A bill introduced by Sen. Thomas M. "Mac" Middleton and Del. Eric Bromwell is common-sense legislation that would bring about real change for Maryland doctors and patients by lessening the impact of a harmful health insurance cost containment practice known as "step therapy." Step therapy, sometimes called "fail-first," effectively means that a health insurance company or pharmacy benefit manager (PBM) can decide if they think a doctor's prescription is the "right" one for a patient. If the insurer or PBM thinks a patient can be treated with a less costly therapy, it will not cover or pay for what the doctor ordered and will instead insist the patient try the less costly therapy first. If the patient fails to gain back health after that first "step," an insurer or PBM can mandate a second step or even a third step before agreeing to cover what the doctor initially prescribed for their patient.


Not only is the practice of step therapy inefficient, it also takes responsibility for the health care of that patient out of the hands of trained physicians. Health insurance companies and PBM bureaucrats should not be practicing medicine.

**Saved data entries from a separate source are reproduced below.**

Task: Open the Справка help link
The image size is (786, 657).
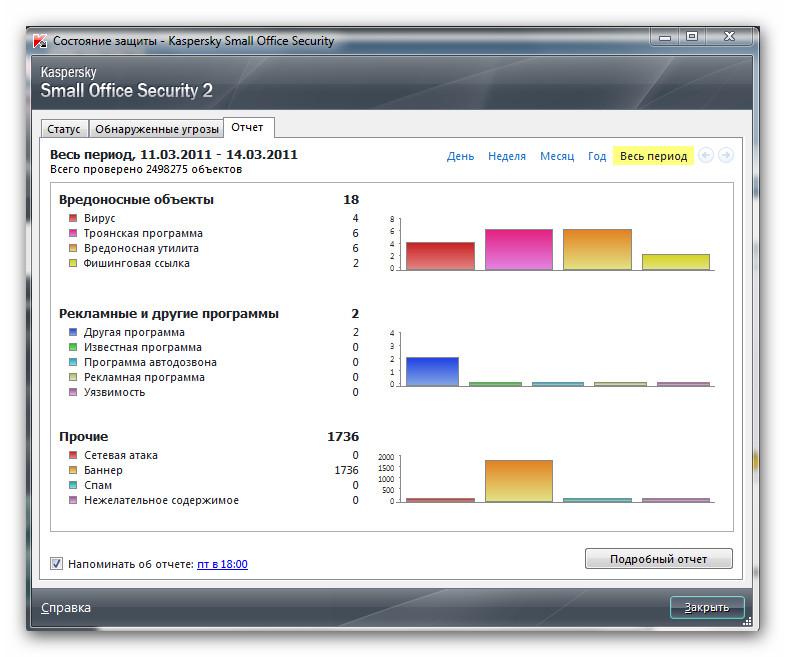Action: click(x=66, y=608)
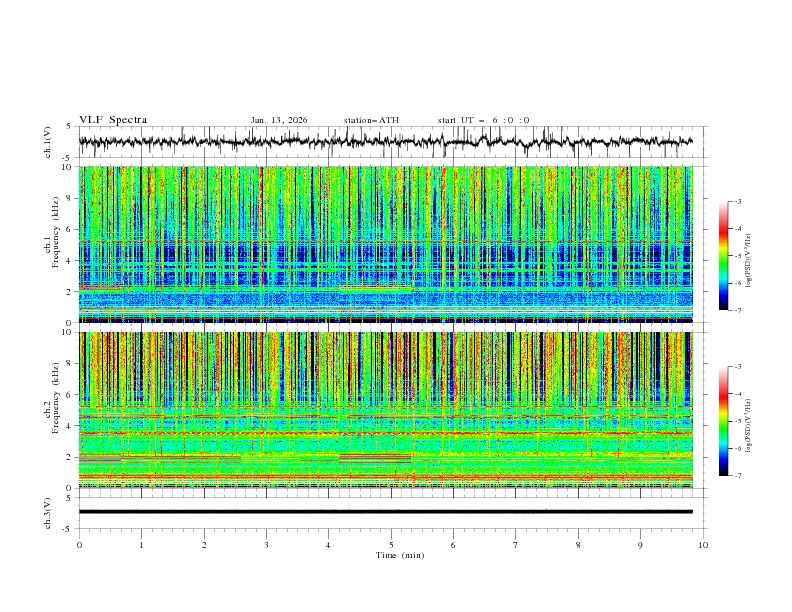Viewport: 792px width, 612px height.
Task: Click the station=ATH label
Action: (x=371, y=120)
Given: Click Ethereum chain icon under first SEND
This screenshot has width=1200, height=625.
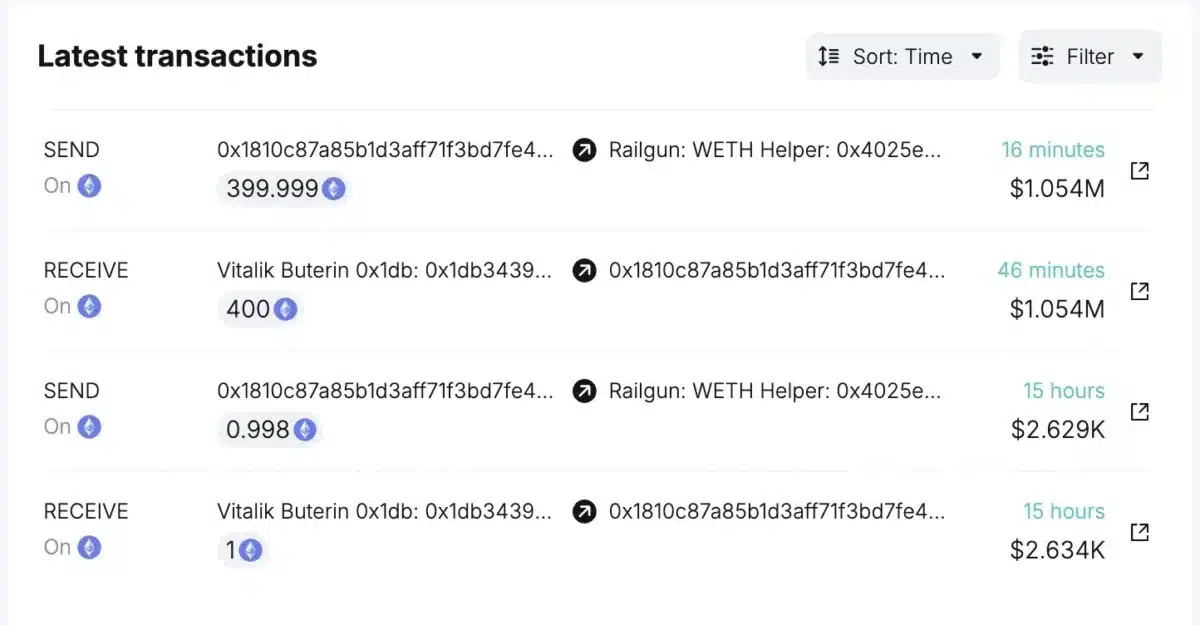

Health insurance companies put step therapy and similar practices in place with intention of saving money. Doctors agree that saving money in our over-burdened health care system is a worthy and righteous cause. Generally speaking, doctors will always prescribe a generic drug or seek out the less expensive treatment, but only if it will be effective enough to send their patient back to work or school and to achieve good health without unnecessary delay.

Contrary to the goal of cost-containment, evidence suggests that step therapy may actually increase overall health care costs. Patients forced to manage multiple insurer "steps" often endure additional trips to the doctor or pharmacy, with additional time off from work or child care. When patient treatment is unnecessarily delayed, patient health deteriorates and manageable conditions devolve into more difficult to manage diseases. When patient sickness is prolonged by step therapy, employers lose productivity, and the health care system incurs additional costs in the form of increased emergency room visits and hospitalization.

The Maryland Health Care Commission recently studied step therapy and made recommendations on how to rein in the most egregious aspects of the practice, and Senator Middleton and Delegate Bromwell introduced legislation (SB 622/HB1233) to codify some of the recommendations. The Middleton/Bromwell legislation does not eliminate step therapy. It prevents insurers from forcing patients who are already being effectively treated on a medication to undergo the step therapy process and also prohibits insurers from forcing patients to try medicine the FDA has not approved for treatment of a specific condition. Maryland would be the first state in the country to enact the latter provision.

The legislation has broad support from both doctors and patient groups. This is an opportunity for Maryland lawmakers to help ensure that the health care of their constituents is provided by a doctor and not an insurance company or PBM and that patients receive the most effective treatments based on health considerations and not a health insurance company's bottom line.

We hope that the interests of patients carry the day.